Hi. I'm throwing this question out to the group to see if you can think of a solution that I haven't thought of yet. Changing residences recently, I now start my work commute off on top of a hill. It’s .5 miles down a moderate (guessing 10%) grade. After that I’m back on an uphill/flat drive the rest of my 5 mile drive to work. Obviously about halfway down the hill my engine starts. Because my round trip to work is 10 miles, I really don’t want this to happen. Attempted solutions: Don’t give the car a full charge at night. I’ve tried this to varying success. The difficulty is how precise I need to be given that I can’t take a full charge, yet I also need enough juice to travel a full 10 miles on hills and on the highway. Given that I leave the house within a 10 minute variance each day, that I arrive home sometimes empty (when I run errands after work) and sometimes with charge left, and that temperature changes affect how quickly the car charges, it’s really hard to manipulate the charging timer well enough to always give me that 95% full charge (meaning consumer facing full, not actual SOC full) that I need to accomplish my goal of driving to work and back gas-free. Drive slowly down the hill. So far I’ve been unable to consistently replicate this but I’ve observed occasions where I’ve made it down the hill without the gas engine coming on when I kept the car under 30 mph. Unfortunately it was also a time when I got lucky and hit a 90-95% full charge, so I’m not sure which factor was the cause of my success. Thus I don’t know if this works or not. On a full charge this morning I kept it under 30 and the engine came on half way down the hill, so I’m concluding that this probably won’t help. What else can I do? It’s a stupidly small problem but it really bugs me because my round trip commute is within the car’s range yet I still have to use gas every day. L
Sounds like you need a bigger battery to get back up the hill. maybe there is something on the market that could go in the cargo area. Here's a link, but I have no corroborating information: Plug-In Conversion Specifications, Features, and Warranty | Plug-In Supply
At the risk of prematurely wearing out your brake pads, put the car in neutral prior to descending the hill. It won't regen and the battery can be fully charged at night.

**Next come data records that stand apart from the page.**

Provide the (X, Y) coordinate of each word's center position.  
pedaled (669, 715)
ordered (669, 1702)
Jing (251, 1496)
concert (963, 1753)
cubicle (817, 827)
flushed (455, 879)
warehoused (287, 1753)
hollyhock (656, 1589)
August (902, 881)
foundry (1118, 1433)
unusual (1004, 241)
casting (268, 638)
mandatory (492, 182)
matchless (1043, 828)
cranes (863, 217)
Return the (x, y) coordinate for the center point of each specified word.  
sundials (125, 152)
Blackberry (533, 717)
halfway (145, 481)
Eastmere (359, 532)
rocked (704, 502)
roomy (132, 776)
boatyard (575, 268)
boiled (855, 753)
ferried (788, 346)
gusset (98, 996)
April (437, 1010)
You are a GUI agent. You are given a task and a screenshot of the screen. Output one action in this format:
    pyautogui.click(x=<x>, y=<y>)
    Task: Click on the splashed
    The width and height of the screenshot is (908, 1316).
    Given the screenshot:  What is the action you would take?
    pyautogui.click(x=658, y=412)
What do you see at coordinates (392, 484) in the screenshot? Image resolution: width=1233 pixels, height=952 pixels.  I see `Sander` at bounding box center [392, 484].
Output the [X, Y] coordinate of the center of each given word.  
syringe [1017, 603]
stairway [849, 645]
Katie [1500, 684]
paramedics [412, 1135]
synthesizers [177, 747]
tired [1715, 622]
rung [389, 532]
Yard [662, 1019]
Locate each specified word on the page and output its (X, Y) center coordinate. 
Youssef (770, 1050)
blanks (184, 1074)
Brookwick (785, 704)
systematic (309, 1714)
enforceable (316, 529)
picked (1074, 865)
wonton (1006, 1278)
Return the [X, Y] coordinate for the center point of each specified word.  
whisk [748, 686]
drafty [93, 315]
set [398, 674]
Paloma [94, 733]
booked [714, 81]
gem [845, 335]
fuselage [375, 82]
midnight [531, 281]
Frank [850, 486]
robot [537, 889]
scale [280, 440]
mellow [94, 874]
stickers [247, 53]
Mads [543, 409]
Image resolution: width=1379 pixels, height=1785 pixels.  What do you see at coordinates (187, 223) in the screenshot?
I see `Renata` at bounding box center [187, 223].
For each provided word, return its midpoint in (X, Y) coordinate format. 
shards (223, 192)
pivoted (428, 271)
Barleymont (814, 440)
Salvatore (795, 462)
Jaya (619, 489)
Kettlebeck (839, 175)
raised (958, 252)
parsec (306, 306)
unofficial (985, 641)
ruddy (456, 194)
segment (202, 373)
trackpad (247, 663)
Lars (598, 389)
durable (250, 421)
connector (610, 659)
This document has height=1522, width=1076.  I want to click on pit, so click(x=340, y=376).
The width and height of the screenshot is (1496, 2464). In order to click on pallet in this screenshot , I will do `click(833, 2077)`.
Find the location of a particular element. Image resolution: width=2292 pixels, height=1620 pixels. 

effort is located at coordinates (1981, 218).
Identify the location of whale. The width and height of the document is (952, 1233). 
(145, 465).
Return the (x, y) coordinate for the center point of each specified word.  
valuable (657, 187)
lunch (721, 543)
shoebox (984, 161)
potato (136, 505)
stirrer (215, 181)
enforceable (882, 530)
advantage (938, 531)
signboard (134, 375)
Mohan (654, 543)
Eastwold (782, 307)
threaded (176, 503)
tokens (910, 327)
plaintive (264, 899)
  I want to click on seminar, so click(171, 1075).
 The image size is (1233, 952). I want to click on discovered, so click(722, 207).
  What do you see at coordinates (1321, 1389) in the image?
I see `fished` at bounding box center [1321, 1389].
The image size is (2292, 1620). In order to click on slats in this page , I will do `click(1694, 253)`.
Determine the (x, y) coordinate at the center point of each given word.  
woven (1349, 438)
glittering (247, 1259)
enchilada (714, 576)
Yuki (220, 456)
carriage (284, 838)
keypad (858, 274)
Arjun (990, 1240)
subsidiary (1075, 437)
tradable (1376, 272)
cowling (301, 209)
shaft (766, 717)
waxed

This is what I do, esp in the winter (well, below 52F or thereabouts) where the cold pack doesnt like to take as much regen. When its warmer in the mornings, I usually start coasting (foot off accelerator and brake) at about 35-38MPH (at the top of the hill), but the car never exceeds about 40-42MPH while going down my particular hill. When I reach 0.1 EV miles of what it showed for a full charge (so if it was 12.0EV when I left the house, I'll regen until 11.9EV), I'll either put it in neutral or apply the brakes harder (to engage the friction brakes) before coming to a stop at the Stop sign. Sounds like a lot to keep in mind, but this is pretty much what I've been doing since I owned the car (26 months). Its become second nature. In fact, when I drive our minivan, I have to remind myself not to worry about the ICE coming on.
Interesting. Thanks! So you're saying when the car is in neutral it does not use any regen when I apply the brakes, and instead any brake pedal depression is transferred directly to real brake application, and not regen efforts?
Correct! I have the same situation and have "calibrated" where on the hill to switch into neutral so that the ICE doesn't start as I use a little EV before getting to the downhill run. If I'm going back up the hill still on an all-EV trip it costs 2.5 EV miles to go 1 mile at about 35 mph
This is an artificial "problem" created in your mind only. If the ICE doesn't start going down the hill, it WILL start a short time after you reach the bottom.......so the difference is likely to be tiny indeed.
Is the ICE actually STARTING, or just spinning for braking purposes if the battery is topped? My understanding is that this consumes no fuel, so it's really just a "Jake Brake." Am I missing something?
It doesn't make any difference when it starts if you don't want it to start at the beginning of what would otherwise be an all EV trip. Anything that causes the ICE to spin will initiate the warm up cycle. Regen that would over charge the battery will do it every time.
Or perhaps there's another way down the hill. I have such a route and use it whenever I'm going any near that general direction. It has some ups with the downs, great EV miles.
Does B mode start the ICE on gas? There was a comment in another thread that it uses ICE compression but with no fuel.
I am in the same situation as I live at the top of a hill and have a 2 mile drive to work. I use the neutral method. So long as you are aware that you are effectively 'shifting' the car when driving in this mode, it's perfectly safe. To others, yes, the problem is that once the ICE starts, it has to run through the entire warm-up period, which wrecks fuel economy on short trips.